Novecento
Da sessant'anni ci si divide tra chi definisce Pacelli "Papa di Hitler" e chi ne fa il santino Un saggio di Coco lo inserisce nella prassi vaticana. Lo scavo storico ora può avvalersi della recente apertura degli archivi per gli anni del suo pontificato: ne emerge che quella strategia precede le persecuzioni ebraiche
Anni fa, un grande storico e giurista italiano, Arturo Carlo Jemolo, si chiedeva: «Chi fu Pio XII?». Non è una curiosità ecclesiastica su un papa ormai lontano. Non una questione da eruditi. La domanda su Pio XII sfida il logorio del tempo, perché tocca la grande questione della resistenza di fronte al male. È una grande questione morale del Novecento, ancora non risolta, che il nostro secolo eredita.
Tale questione s'incarna drammaticamente nella figura di Pio XII, anche se non riguarda solo lui ovviamente. Il suo è stato il tempo della guerra, delle deportazioni, del male estremo della Shoah. Chi fu Pio XII? Per Pier Paolo Pasolini un «papa enigmatico». Su di lui si è aperto un dibattito che dura da almeno sessant'anni e che ha visto contrapporsi - come scrive Giovanni Coco - «due irreali e grottesche rappresentazioni»: un «pavido e cupo manichino [...] complice più o meno consapevole dello sterminio del popolo ebraico» oppure, in maniera diametralmente opposta, «un intrepido difensore dei perseguitati, dipinto a tinte agiografiche». Insomma il «papa di Hitler » o il «papa degli ebrei»?
Due rappresentazioni così lontane, da non consentire un dibattito argomentato, ma solo la polemica. Il lavoro degli storici si è inserito in questa divaricazione di prospettive, cercando di ricostruire la storia di Pio XII, in particolare su quell'aspetto centrale che è la Seconda guerra mondiale. Anche se il suo pontificato va ben oltre la guerra, altri tredici anni, carichi di sfide e problemi.
Il lavoro storico su papa Pacelli è stato quindi faticoso, perché impigliato nella rete di un dibattito cristallizzato e pieno di luoghi comuni. Ma questa è la fatica dello storico, se vuole sminare il campo della ricerca in modo che gli sia consentito «comprendere» e non «giudicare» (dove il giudizio si appiattisce talvolta sul pregiudizio). Del resto il «polverone» suscitato su Pio XII fa parte anch'esso della sua storia. Per tanti cattolici europei (in genere con l'eccezione dei polacchi), americani, latinoamericani, è stato un grande papa, quasi un mito, che andava difeso. Per i non pochi critici, era il simbolo di un cattolicesimo autoritario e incentrato su se stesso.

> _DATI FORNITI_:
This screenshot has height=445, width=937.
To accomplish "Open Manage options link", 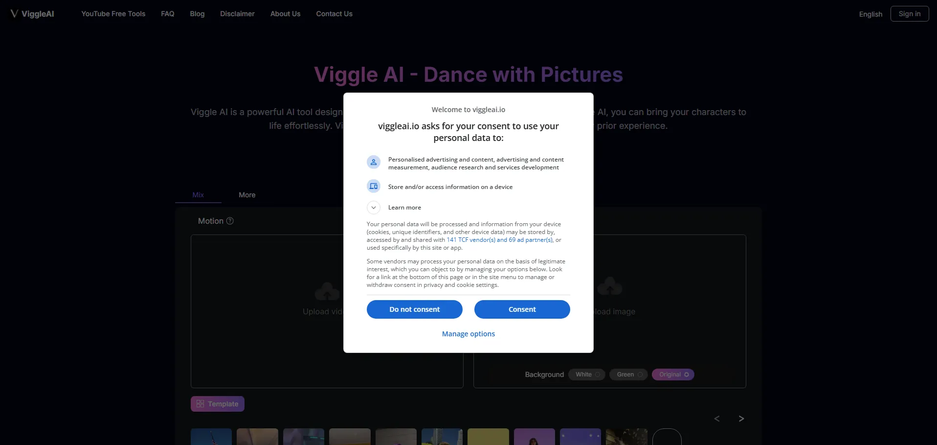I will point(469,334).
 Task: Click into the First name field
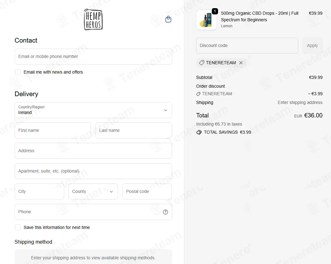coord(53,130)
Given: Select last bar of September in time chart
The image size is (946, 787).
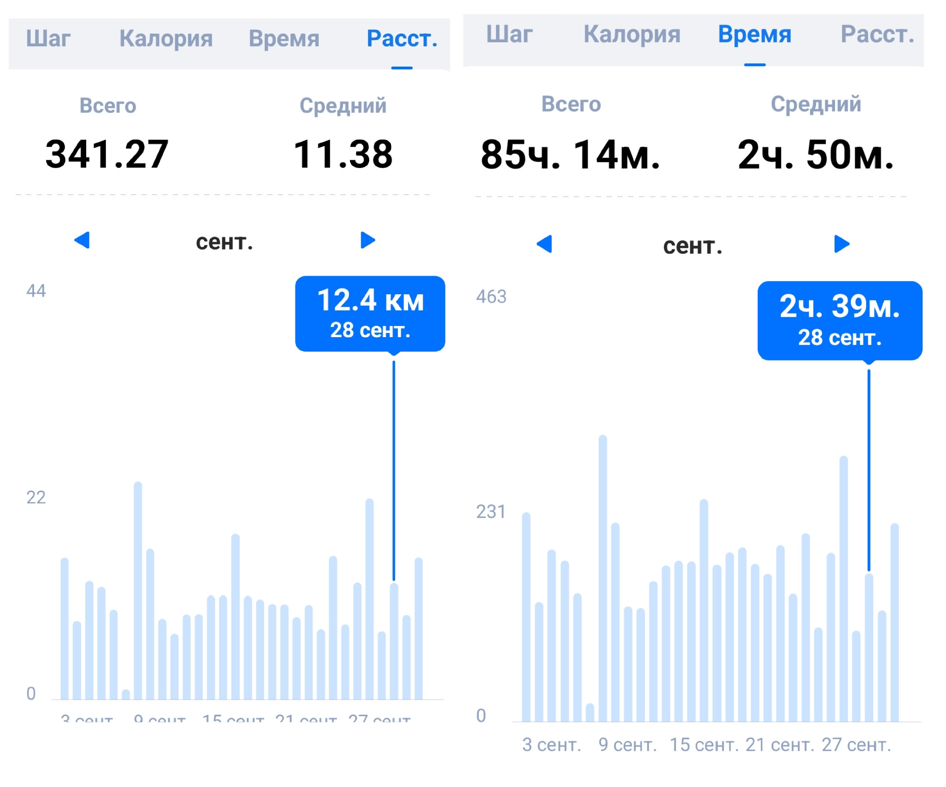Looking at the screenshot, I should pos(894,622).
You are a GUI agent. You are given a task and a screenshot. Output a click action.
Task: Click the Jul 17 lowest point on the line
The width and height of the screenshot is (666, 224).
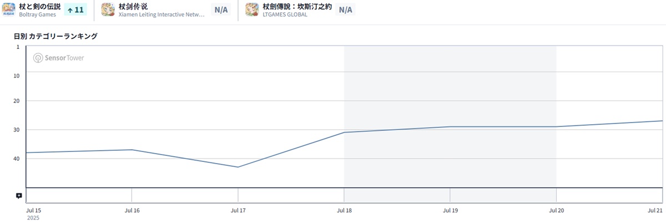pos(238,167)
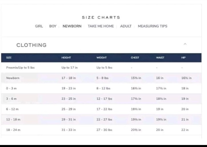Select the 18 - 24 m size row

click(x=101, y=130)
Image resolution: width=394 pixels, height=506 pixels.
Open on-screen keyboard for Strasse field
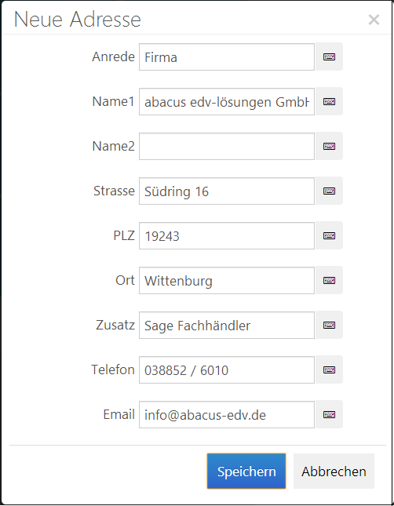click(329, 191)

> _I TUOI COMPITI_:
a) Nell'articolo su Pio XII, chi definisce il pontefice un «papa enigmatico»?
b) Indica se ciascuna affermazione concorda con l'articolo su Pio XII, motivando con le parole esatte del testo:
(i) Il dibattito su Pio XII prosegue da almeno sessant'anni.
(ii) Il pontificato di Pio XII terminò con la fine della Seconda guerra mondiale.
(iii) Per i cattolici polacchi Pio XII è stato in genere un grande papa, quasi un mito.
c) Prosegui l'articolo su Pio XII dopo l'ultima frase riportata.

> _RISPOSTE IN ORDINE_:
a) Pier Paolo Pasolini.

b)
(i) Sì: «un dibattito che dura da almeno sessant'anni».
(ii) No: «Anche se il suo pontificato va ben oltre la guerra, altri tredici anni».
(iii) No: «Per tanti cattolici europei (in genere con l'eccezione dei polacchi), americani, latinoamericani, è stato un grande papa, quasi un mito».

c)
Gli studiosi di Pio XII, della Chiesa e della guerra hanno incontrato un'altra difficoltà: la chiusura per gli anni di papa Pacelli dell'Archivio Segreto Vaticano, secondo le regole dell'istituzione che prende il suo tempo a preparare scrupolosamente la massa dei documenti conservati. La fonte principale su Pio XII non era accessibile. Paolo VI, quel Giovanni Battista Montini, intimo collaboratore di papa Pacelli fino al 1954, con la sua acuta sensibilità, fu consapevole della difficoltà per gli studiosi e dell'imbarazzo della Santa Sede (quasi ci fossero zone da negare alla ricerca). Tanto che, dal 1965, cominciò a far pubblicare i documenti vaticani redatti durante la guerra: un'operazione di undici volumi, l'ultimo del 1982.
Ho conosciuto padre Robert Graham, che con altri tre gesuiti curò la ricerca e la pubblicazione, e mi ha raccontato l'avventura di questa edizione. Tra l'altro fece una brillante relazione a un convegno su Pio XII che promossi a Bari nel 1982, in cui emergeva il serio lavoro compiuto. Ma gli storici vogliono vedere le carte e c'è sempre il sospetto che qualche documento scottante o decisivo sia stato omesso.
Questo libro di Giovanni Coco, Un mosaico di silenzi, si colloca però in una stagione nuova. Dal marzo 2020 le carte del pontificato di Pio XII sono accessibili. L'Archivio Segreto, con quella capacità vaticana di rinnovare la titolatura, si chiama oggi Archivio Apostolico Vaticano. La parola «segreto» infastidiva. Chi scrive ha cominciato, giovane, le sue ricerche su Pio XII e la guerra, nel 1975, e aspettava da tempo. Ora siamo, appunto, in una stagione nuova, di cui il libro di Coco è sicuramente un'espressione assai matura e completa. L'autore ha già pubblicato un'opera ponderosa sui rapporti tra Vaticano e fascismo al tempo di Pio XI e Mussolini, suggestiva fin dal titolo, Il labirinto romano. Bisogna aggiungere che Coco è anche archivista dell'Archivio Apostolico Vaticano.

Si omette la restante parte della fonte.